Switch "pixel" to "point" throughout the entries and rewrite them with everything else left as it is.

* Start MATERIAL PROVIDED *

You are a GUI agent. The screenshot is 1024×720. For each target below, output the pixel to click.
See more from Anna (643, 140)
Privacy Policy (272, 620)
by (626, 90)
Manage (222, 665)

* End MATERIAL PROVIDED *

▶ **RESPONSE TO THE EXERCISE**
You are a GUI agent. The screenshot is 1024×720. For each target below, output the point to click.
See more from Anna (643, 140)
Privacy Policy (272, 620)
by (626, 90)
Manage (222, 665)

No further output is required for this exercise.